Activity:
Go through the lines below and transcribe each one exactly.
BEGIN
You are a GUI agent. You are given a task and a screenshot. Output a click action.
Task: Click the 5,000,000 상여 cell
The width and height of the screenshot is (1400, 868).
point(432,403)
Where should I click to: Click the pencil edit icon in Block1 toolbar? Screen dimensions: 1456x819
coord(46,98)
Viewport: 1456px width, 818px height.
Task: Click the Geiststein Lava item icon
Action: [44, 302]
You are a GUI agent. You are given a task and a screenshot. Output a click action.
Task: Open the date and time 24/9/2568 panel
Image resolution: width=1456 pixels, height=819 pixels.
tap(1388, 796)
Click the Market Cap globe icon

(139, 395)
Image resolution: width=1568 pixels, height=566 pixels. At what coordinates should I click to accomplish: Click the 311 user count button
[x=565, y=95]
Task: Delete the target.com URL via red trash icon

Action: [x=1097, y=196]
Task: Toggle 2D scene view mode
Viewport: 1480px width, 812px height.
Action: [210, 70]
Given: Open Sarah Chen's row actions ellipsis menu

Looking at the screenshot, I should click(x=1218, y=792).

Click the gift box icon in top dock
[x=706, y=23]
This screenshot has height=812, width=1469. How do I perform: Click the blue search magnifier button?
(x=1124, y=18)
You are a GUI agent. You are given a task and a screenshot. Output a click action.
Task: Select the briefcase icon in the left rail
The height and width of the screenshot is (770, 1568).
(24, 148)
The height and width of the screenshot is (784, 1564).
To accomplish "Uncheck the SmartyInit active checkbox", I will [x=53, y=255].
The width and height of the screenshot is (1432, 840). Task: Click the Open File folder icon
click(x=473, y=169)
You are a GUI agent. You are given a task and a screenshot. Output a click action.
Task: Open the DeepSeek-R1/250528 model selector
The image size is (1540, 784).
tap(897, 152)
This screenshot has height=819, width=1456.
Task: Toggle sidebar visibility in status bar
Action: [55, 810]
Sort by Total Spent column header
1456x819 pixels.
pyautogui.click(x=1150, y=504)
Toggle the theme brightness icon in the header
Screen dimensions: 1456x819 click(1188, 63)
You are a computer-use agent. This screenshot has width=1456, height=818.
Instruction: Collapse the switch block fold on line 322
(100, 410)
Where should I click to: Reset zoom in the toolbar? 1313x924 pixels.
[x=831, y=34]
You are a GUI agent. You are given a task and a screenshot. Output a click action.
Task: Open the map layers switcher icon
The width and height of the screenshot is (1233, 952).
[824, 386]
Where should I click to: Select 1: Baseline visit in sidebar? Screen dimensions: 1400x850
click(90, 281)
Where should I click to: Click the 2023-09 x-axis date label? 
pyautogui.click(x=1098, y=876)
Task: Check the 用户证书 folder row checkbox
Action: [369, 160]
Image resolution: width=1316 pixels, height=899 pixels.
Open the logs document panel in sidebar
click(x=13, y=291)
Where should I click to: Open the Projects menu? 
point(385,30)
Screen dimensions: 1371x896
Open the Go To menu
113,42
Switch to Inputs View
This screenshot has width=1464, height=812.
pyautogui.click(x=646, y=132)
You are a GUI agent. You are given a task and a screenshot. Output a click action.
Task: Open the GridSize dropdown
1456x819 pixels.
END
Output:
You are a GUI agent. You are given a task and a screenshot. Output a click action.
Task: Click the 5,000,000 상여 cell
The width and height of the screenshot is (1400, 868).
point(432,403)
Where should I click to: Click the pencil edit icon in Block1 toolbar? Screen dimensions: 1456x819
coord(46,98)
Viewport: 1456px width, 818px height.
Task: Click the Geiststein Lava item icon
Action: [44, 302]
You are a GUI agent. You are given a task and a screenshot. Output a click action.
Task: Open the date and time 24/9/2568 panel
Image resolution: width=1456 pixels, height=819 pixels.
tap(1388, 796)
Click the Market Cap globe icon

(139, 395)
Image resolution: width=1568 pixels, height=566 pixels. At what coordinates should I click to accomplish: Click the 311 user count button
[x=565, y=95]
Task: Delete the target.com URL via red trash icon

Action: [x=1097, y=196]
Task: Toggle 2D scene view mode
Viewport: 1480px width, 812px height.
Action: [210, 70]
Given: Open Sarah Chen's row actions ellipsis menu

Looking at the screenshot, I should click(x=1218, y=792).

Click the gift box icon in top dock
[x=706, y=23]
This screenshot has height=812, width=1469. How do I perform: Click the blue search magnifier button?
(x=1124, y=18)
You are a GUI agent. You are given a task and a screenshot. Output a click action.
Task: Select the briefcase icon in the left rail
The height and width of the screenshot is (770, 1568).
(24, 148)
The height and width of the screenshot is (784, 1564).
To accomplish "Uncheck the SmartyInit active checkbox", I will [x=53, y=255].
The width and height of the screenshot is (1432, 840). Task: Click the Open File folder icon
click(x=473, y=169)
You are a GUI agent. You are given a task and a screenshot. Output a click action.
Task: Open the DeepSeek-R1/250528 model selector
The image size is (1540, 784).
tap(897, 152)
This screenshot has height=819, width=1456.
Task: Toggle sidebar visibility in status bar
Action: [55, 810]
Sort by Total Spent column header
1456x819 pixels.
pyautogui.click(x=1150, y=504)
Toggle the theme brightness icon in the header
Screen dimensions: 1456x819 click(1188, 63)
You are a computer-use agent. This screenshot has width=1456, height=818.
Instruction: Collapse the switch block fold on line 322
(100, 410)
Where should I click to: Reset zoom in the toolbar? 1313x924 pixels.
[x=831, y=34]
You are a GUI agent. You are given a task and a screenshot. Output a click action.
Task: Open the map layers switcher icon
The width and height of the screenshot is (1233, 952).
[824, 386]
Where should I click to: Select 1: Baseline visit in sidebar? Screen dimensions: 1400x850
click(90, 281)
Where should I click to: Click the 2023-09 x-axis date label? 
pyautogui.click(x=1098, y=876)
Task: Check the 用户证书 folder row checkbox
Action: [369, 160]
Image resolution: width=1316 pixels, height=899 pixels.
Open the logs document panel in sidebar
click(x=13, y=291)
Where should I click to: Open the Projects menu? 
point(385,30)
Screen dimensions: 1371x896
Open the Go To menu
113,42
Switch to Inputs View
This screenshot has width=1464, height=812.
pyautogui.click(x=646, y=132)
You are a GUI agent. You are given a task and a screenshot. Output a click action.
Task: Open the GridSize dropdown
1456x819 pixels.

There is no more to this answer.